11

I'm looking for java library which allow "normalization" of text. Something similar to standart Normalizer, but wider (something like utf8proc LUMP).

It should replace all kind of special charachters to ASCII equivalents (if it possible of course). All variants of space to code 32, all variants of minuses (long, short, thin, etc) to code 45 and so on.

valodzka
  • 5,535
  • 4
  • 39
  • 50

3 Answers3

4

Your specific requirements are a bit vague, but I suppose you want a thing that does what Normalizer does, but with the feature to lump together certain Unicode code points to one character - similar to utf8proc.

I would go for a 2-step approach:

  1. First use Normalizer.normalize to create whatever (de-)composition you want
  2. Then iterate through the code points of the result and replace unify the characters the way you like it.

Both should be straightforward. For 2, if you are dealing with characters out of the Basic Multilingual Pane, then iterate through the code points using an appropriate algorithm for doing so. If you are using only BMP code points, then simply iterate over the characters.

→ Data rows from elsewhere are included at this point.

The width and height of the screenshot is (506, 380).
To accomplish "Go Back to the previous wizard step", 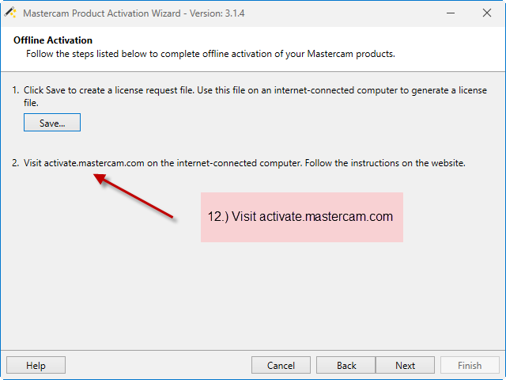I will pos(346,366).
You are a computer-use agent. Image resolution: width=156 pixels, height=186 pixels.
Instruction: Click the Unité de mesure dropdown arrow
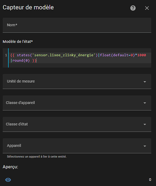[145, 81]
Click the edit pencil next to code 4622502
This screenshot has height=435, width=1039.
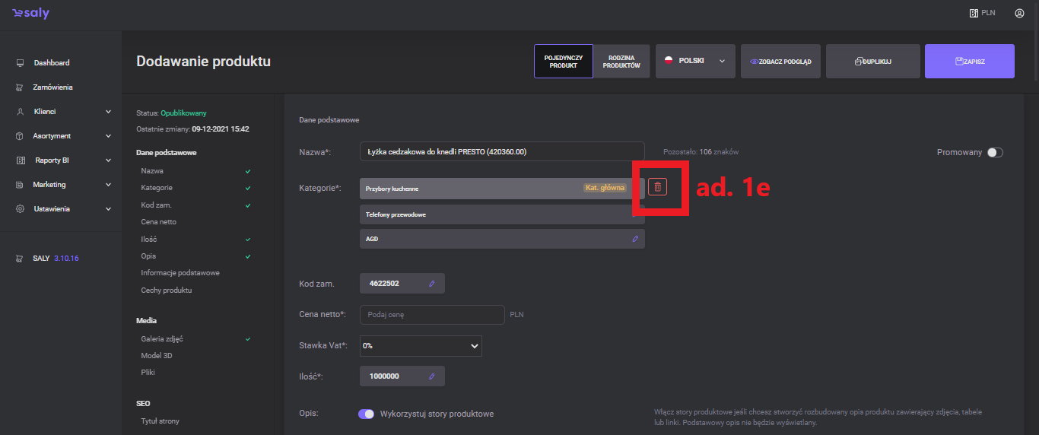[x=431, y=284]
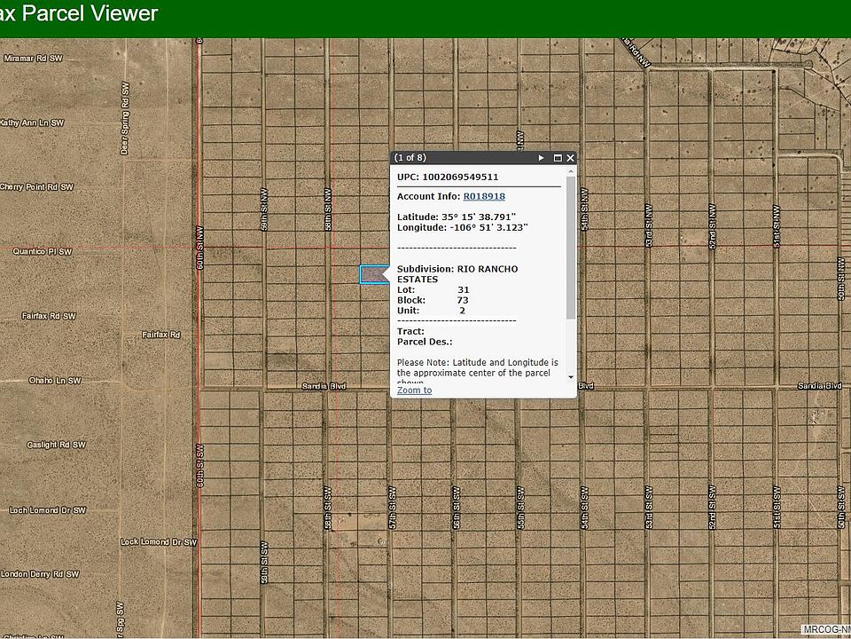Click the Quantico Pl SW map label
This screenshot has height=639, width=851.
click(42, 252)
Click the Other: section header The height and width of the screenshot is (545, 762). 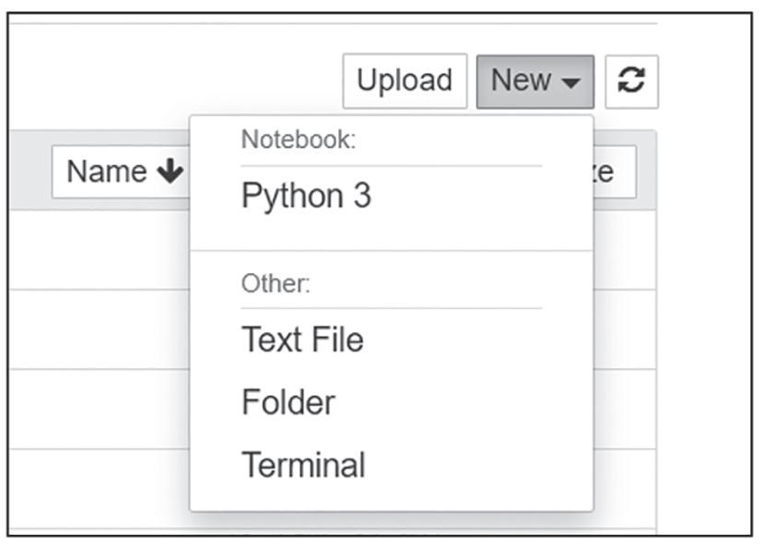click(x=275, y=284)
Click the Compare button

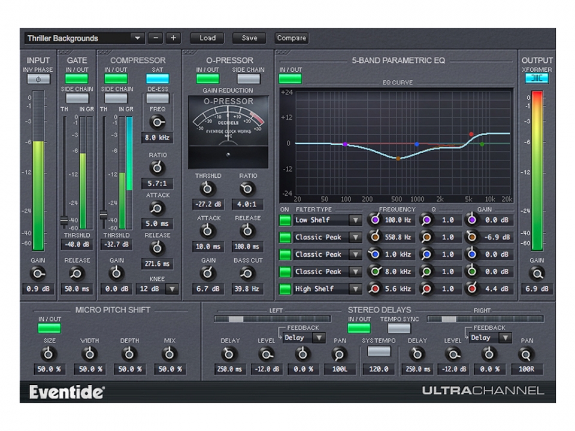pos(291,38)

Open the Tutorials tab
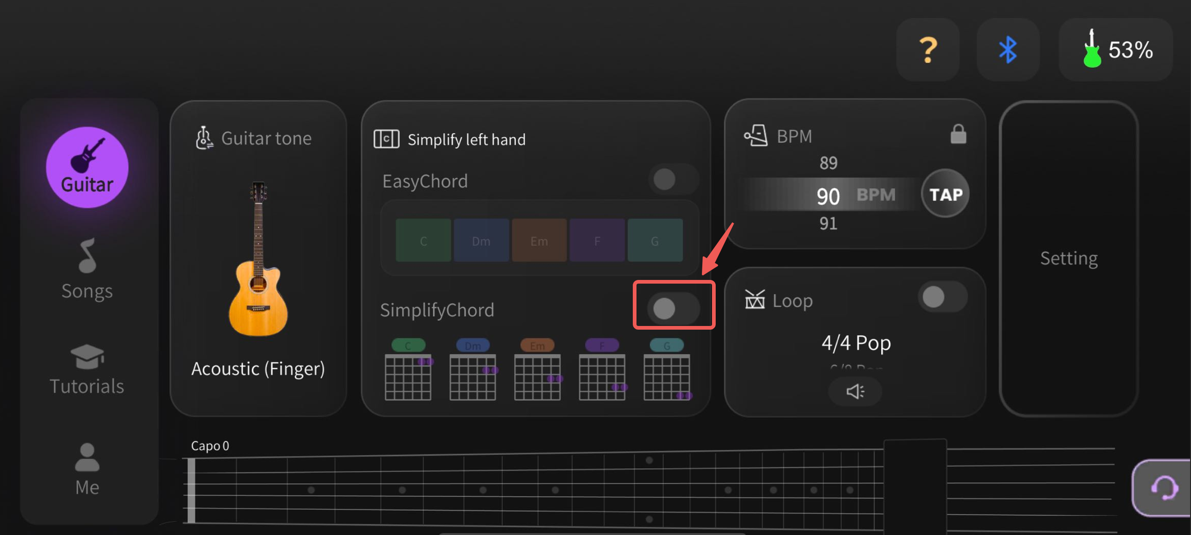click(87, 370)
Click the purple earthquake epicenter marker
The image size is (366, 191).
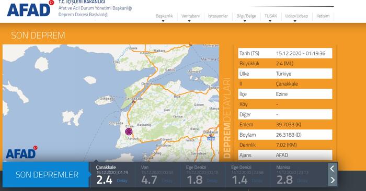click(x=129, y=132)
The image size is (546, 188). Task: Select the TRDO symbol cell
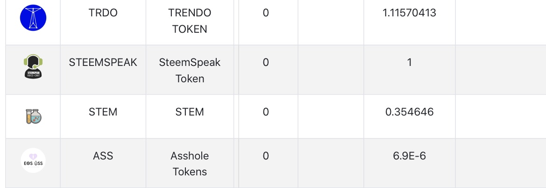pyautogui.click(x=103, y=13)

For the characters you would like to lump together, create a substitution data structure for the mapping ununified code point -> unified code point. Map<Character, Character> or Map<Integer, Integer> come to mind for that. Populate the substitution map to your liking, e.g. by taking the information from utf8proc's lump.txt and a source for character categories.

Map<Character, Character> LUMP;

static {
  LUMP = new HashMap<Character, Character>();
  LUMP.put('\u2216', '\\'); // set minus
  LUMP.put('\u007C', '|'); // divides
  // ...
}

Create a new StringBuilder or something similar with the same size as your normalized string. When iterating over the code points, check if LUMP.get(codePoint) is non-null. In this case, add the value returned, otherwise add the code point to the StringBuilder. That should be it.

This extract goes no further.